Directions
Repeat, with no changes, the part of the material that opens with the line containing "Where should I click to: Go" and closes with the line containing "will pyautogui.click(x=452, y=335).".

Rows
════════════════════

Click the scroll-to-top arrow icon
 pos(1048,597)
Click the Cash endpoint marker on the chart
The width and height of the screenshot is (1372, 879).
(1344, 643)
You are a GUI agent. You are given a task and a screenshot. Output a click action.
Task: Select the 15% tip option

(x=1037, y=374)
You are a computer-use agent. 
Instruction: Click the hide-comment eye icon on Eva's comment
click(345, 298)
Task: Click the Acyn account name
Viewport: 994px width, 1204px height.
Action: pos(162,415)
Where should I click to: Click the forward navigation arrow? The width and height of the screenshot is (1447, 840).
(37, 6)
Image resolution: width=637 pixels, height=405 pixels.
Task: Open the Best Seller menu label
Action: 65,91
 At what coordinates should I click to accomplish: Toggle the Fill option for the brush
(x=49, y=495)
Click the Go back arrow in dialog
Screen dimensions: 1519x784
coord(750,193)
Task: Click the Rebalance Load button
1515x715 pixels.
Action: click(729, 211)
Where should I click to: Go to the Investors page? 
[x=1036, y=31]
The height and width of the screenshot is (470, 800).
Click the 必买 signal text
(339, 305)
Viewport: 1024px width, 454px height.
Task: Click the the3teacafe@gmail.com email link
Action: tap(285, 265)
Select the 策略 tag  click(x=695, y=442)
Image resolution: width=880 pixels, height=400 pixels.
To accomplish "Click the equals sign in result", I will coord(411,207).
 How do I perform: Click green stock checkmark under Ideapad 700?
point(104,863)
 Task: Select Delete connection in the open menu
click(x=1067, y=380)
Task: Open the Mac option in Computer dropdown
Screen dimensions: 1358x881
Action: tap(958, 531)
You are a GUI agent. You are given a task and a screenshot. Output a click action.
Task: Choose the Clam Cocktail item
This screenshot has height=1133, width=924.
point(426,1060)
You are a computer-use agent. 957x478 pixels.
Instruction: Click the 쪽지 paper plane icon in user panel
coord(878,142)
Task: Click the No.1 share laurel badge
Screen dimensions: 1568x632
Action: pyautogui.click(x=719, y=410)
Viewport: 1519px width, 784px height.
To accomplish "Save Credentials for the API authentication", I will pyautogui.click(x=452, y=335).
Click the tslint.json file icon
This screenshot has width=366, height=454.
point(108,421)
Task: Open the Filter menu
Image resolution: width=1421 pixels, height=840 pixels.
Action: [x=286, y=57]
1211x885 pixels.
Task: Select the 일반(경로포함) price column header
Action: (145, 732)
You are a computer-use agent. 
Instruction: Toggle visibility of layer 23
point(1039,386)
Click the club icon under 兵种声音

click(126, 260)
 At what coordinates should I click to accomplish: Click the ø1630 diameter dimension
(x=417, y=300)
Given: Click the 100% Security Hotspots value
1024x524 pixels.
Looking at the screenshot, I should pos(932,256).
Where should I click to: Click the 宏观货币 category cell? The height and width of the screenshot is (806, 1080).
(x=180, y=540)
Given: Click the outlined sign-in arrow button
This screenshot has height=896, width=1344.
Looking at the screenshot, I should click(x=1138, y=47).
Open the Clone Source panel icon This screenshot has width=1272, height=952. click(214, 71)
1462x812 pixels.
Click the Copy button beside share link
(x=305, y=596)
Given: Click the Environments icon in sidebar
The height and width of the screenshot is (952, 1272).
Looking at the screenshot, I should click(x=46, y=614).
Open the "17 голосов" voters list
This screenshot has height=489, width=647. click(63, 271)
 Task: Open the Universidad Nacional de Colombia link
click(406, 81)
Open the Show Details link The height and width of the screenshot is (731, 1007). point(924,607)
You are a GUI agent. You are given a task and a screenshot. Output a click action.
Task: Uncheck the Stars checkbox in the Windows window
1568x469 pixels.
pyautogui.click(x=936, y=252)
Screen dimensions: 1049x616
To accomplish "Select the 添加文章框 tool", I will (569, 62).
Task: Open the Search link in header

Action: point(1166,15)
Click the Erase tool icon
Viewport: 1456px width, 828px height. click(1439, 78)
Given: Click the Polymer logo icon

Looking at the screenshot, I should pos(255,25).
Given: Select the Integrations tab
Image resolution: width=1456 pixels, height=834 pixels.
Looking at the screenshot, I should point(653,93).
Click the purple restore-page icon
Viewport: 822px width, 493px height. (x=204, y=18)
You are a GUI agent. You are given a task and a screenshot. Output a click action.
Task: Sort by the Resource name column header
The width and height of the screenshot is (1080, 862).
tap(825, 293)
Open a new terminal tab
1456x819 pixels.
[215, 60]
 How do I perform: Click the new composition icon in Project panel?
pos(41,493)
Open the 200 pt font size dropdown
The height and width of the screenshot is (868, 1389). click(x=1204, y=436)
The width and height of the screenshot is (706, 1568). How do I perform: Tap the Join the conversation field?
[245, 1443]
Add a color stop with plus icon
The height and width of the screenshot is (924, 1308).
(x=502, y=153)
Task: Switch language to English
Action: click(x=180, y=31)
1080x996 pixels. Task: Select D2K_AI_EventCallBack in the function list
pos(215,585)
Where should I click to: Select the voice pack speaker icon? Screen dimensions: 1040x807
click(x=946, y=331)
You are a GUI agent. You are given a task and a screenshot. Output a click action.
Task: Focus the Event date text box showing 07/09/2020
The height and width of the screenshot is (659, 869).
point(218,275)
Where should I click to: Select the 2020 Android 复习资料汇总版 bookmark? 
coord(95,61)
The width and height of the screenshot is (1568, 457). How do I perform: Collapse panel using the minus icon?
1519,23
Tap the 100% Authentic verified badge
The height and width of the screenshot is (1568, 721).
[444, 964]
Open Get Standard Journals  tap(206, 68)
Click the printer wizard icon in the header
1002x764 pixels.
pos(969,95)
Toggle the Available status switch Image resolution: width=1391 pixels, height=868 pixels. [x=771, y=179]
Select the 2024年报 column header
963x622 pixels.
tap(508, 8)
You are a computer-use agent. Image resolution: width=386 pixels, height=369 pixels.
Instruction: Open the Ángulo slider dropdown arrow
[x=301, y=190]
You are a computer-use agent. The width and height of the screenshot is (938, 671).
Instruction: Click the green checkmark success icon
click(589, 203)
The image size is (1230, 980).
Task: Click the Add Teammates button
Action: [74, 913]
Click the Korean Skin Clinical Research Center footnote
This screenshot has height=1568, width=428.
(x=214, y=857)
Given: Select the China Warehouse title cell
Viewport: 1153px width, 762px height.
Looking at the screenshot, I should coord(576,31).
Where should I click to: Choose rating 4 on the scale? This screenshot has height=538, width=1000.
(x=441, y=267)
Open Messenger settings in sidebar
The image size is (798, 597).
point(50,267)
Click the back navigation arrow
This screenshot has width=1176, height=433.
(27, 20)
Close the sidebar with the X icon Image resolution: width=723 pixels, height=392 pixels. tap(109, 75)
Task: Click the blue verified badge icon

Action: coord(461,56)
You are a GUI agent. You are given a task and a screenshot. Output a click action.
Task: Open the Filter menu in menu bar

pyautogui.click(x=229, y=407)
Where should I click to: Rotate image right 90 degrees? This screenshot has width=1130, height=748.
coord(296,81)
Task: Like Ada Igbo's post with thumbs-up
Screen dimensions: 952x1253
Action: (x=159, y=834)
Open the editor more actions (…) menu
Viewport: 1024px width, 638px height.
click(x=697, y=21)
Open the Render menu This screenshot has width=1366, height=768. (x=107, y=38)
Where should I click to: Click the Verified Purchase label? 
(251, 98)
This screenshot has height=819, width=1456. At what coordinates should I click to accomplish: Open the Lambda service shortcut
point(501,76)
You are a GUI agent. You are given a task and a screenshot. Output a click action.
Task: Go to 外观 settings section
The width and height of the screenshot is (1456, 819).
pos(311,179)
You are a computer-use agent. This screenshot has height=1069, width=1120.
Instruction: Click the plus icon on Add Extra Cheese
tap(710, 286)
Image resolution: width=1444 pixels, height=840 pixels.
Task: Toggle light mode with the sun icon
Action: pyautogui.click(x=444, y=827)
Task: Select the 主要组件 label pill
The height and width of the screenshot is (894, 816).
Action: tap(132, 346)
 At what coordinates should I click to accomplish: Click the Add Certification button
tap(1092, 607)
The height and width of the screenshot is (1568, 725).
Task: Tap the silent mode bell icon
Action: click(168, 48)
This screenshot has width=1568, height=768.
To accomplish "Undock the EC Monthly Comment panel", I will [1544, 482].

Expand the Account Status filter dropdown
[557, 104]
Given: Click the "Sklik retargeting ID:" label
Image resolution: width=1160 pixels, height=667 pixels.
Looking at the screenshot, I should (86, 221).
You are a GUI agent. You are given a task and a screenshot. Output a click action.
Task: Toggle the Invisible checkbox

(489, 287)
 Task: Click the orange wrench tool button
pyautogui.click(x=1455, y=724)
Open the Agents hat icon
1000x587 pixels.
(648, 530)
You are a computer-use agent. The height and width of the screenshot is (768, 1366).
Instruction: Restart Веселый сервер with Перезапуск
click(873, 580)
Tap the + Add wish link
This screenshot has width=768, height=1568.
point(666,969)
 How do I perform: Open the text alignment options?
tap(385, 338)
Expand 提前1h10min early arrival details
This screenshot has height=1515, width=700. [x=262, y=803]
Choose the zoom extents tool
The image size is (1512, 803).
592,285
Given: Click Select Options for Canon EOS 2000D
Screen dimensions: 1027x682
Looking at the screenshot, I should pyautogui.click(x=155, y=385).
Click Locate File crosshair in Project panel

════════════════════

Expected answer
Where should I click to: Go to the Investors page? 
[x=1036, y=31]
The height and width of the screenshot is (470, 800).
Click the 必买 signal text
(339, 305)
Viewport: 1024px width, 454px height.
Task: Click the the3teacafe@gmail.com email link
Action: tap(285, 265)
Select the 策略 tag  click(x=695, y=442)
Image resolution: width=880 pixels, height=400 pixels.
To accomplish "Click the equals sign in result", I will coord(411,207).
 How do I perform: Click green stock checkmark under Ideapad 700?
point(104,863)
 Task: Select Delete connection in the open menu
click(x=1067, y=380)
Task: Open the Mac option in Computer dropdown
Screen dimensions: 1358x881
Action: tap(958, 531)
You are a GUI agent. You are given a task and a screenshot. Output a click action.
Task: Choose the Clam Cocktail item
This screenshot has height=1133, width=924.
point(426,1060)
You are a computer-use agent. 957x478 pixels.
Instruction: Click the 쪽지 paper plane icon in user panel
coord(878,142)
Task: Click the No.1 share laurel badge
Screen dimensions: 1568x632
Action: pyautogui.click(x=719, y=410)
Viewport: 1519px width, 784px height.
To accomplish "Save Credentials for the API authentication", I will pyautogui.click(x=452, y=335).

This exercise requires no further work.